Вскоре прибыл Горький. Высокий, худой, кашляющий, он выглядел больным и усталым. Он провёл меня в свой кабинет — полутёмный и производящий удручающее впечатление.
Едва мы сели, как дверь распахнулась, и другая молодая женщина, которую я раньше не замечала, принесла ему стакан тёмной жидкости — по-видимому, лекарства. Затем зазвонил телефон; через несколько минут Горького вызвали из комнаты. Я поняла, что не смогу поговорить с ним. Вернувшись, он, должно быть, заметил моё разочарование. Мы договорились отложить нашу беседу до какого-нибудь менее беспокойного случая.

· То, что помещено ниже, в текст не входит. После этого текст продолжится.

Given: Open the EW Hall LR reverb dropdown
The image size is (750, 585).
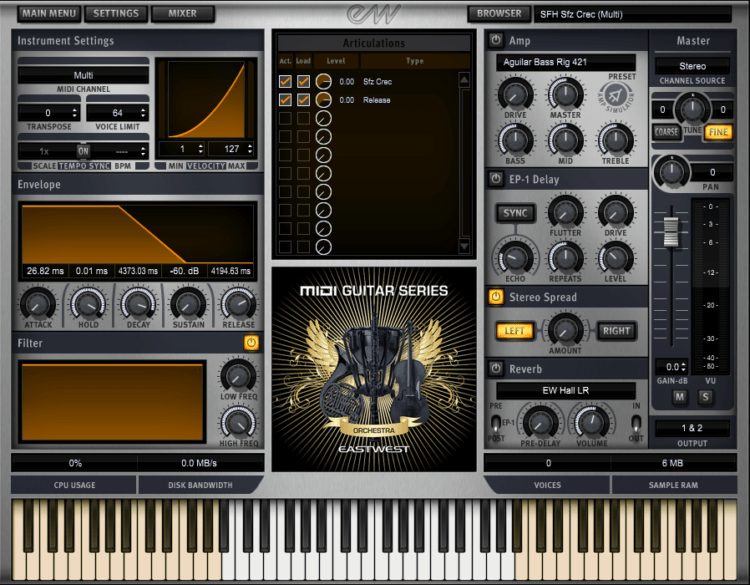Looking at the screenshot, I should coord(565,390).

Провожая меня до двери, он заметил:
— Вам стоит побывать на Балтфлоте. Кронштадтские матросы почти все — инстинктивные анархисты. Вы бы нашли там поле для деятельности.
Я улыбнулась.
— Инстинктивные анархисты? — сказала я. — Это значит, что они не испорчены предвзятыми понятиями, неискушённы и восприимчивы. Вы это имеете в виду?
— Да, я это имею в виду, — ответил он.
Разговор с Горьким оставил меня в подавленном состоянии. Не более удовлетворительной была и наша вторая встреча — во время моей первой поездки в Москву.
Тем же поездом ехали Радек, Демьян Бедный — популярный большевистский стихотворец — и Циперович, тогдашний председатель петроградских профсоюзов. Мы оказались в одном вагоне — предназначенном для большевистских чиновников и государственных сановников, удобном и просторном.
С другой стороны, «простому» человеку — некоммунисту, не имеющему влияния — приходилось буквально с боем пробиваться в вечно переполненные железнодорожные вагоны, если ему удавалось получить пропуск на поездку, — а это было труднее всего.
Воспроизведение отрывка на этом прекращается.